It isn’t an isolated trend – emerging market professionals are taking MBAs because their growing economies need more better-qualified executives. According to, local firms are currently sucking up much of this supply. But things are changing. Local knowledge is essential for large multinationals to break into new markets, and an elite cadre of Asian-based schools are gradually challenging European and North American rivals in their ability to supply this expertise.

But, these well-documented trends are not a good enough reason for Western professionals to abandon their jobs to catch a flight eastwards. And they certainly don’t represent a declining demand for Western-educated professionals, or the lessening quality of Western-based schools.

The key question students should be asking of business schools is how their MBA will improve their employability. To some extent, which markets are up and which are down is irrelevant – the future rise of certain economies on the back of historical trends is inevitably uncertain, and an MBA physically taken in Asia may not be the best preparation for a career in a multinational.

Steve Seymour, director of MBA programmes at Ashridge Business School argues that “the location of an MBA provider is less important than what and how students learn.” Location can, however, have a bearing on the character of your fellow students.
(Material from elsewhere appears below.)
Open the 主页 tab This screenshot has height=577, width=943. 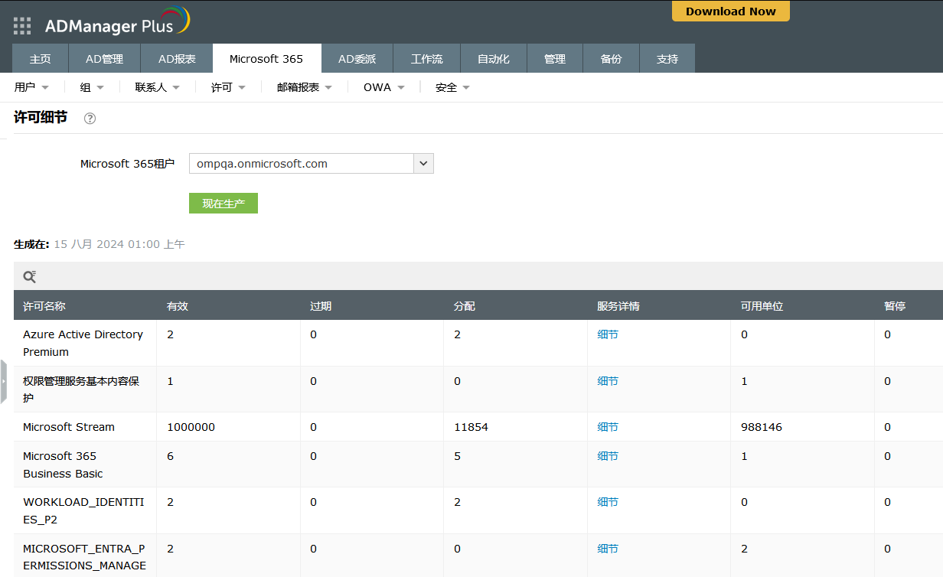tap(40, 59)
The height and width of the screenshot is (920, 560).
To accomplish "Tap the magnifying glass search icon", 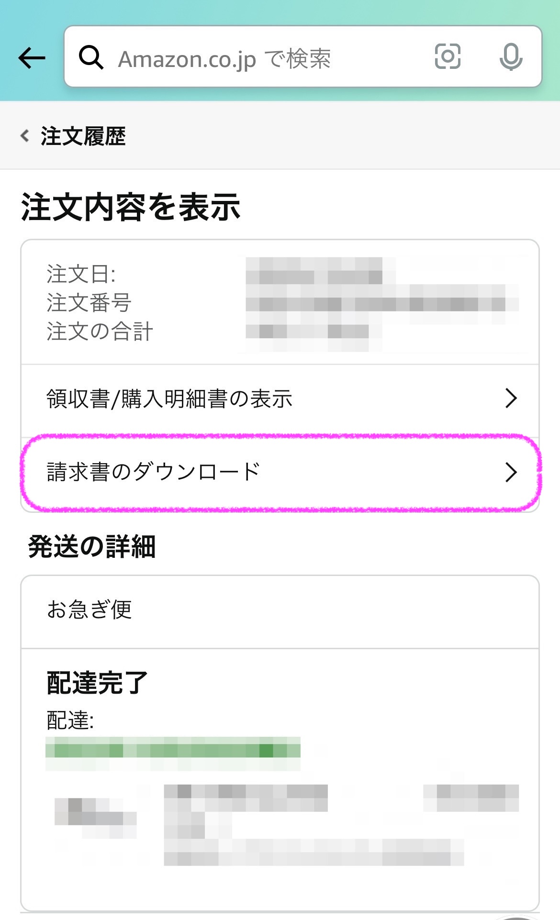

According to Seymour “the more diverse the student cohort, the richer the learning for all.” Schools across the world are desperate to encourage international diversity among their students. It’s seen as a means of teaching – of disseminating cultural quirks, of building networks, and of encouraging more disparate thought about how business can be conducted in different parts of the world.

And a lot of Asia-based schools aren’t particularly good at encouraging this diversity among their students. The top-ranked Indian school, the Institute of Management in Ahmedebad, had only 1 per cent non-Indian students in 2011-12. Somewhat better was the China Europe International Business School, with 40 per cent international students. But compared to the Oxford-based Said Business School, which had a full 93 per cent international cohort in 2011-12, it becomes apparent that many Asian schools are behind the curve when it comes to linking their students with a truly international network.

It’s not clear what physical relocation to Asia gives a student in terms of cultivating a specific ability to succeed in the region’s expanding economy.

Richard Burns, editor of, suggests that it’s more worthwhile to consider European schools with “close relations with institutions in emerging markets.” Paris’s Insead, has another campus in Singapore. Cass Business School runs an executive MBA course from its Dubai offshoot.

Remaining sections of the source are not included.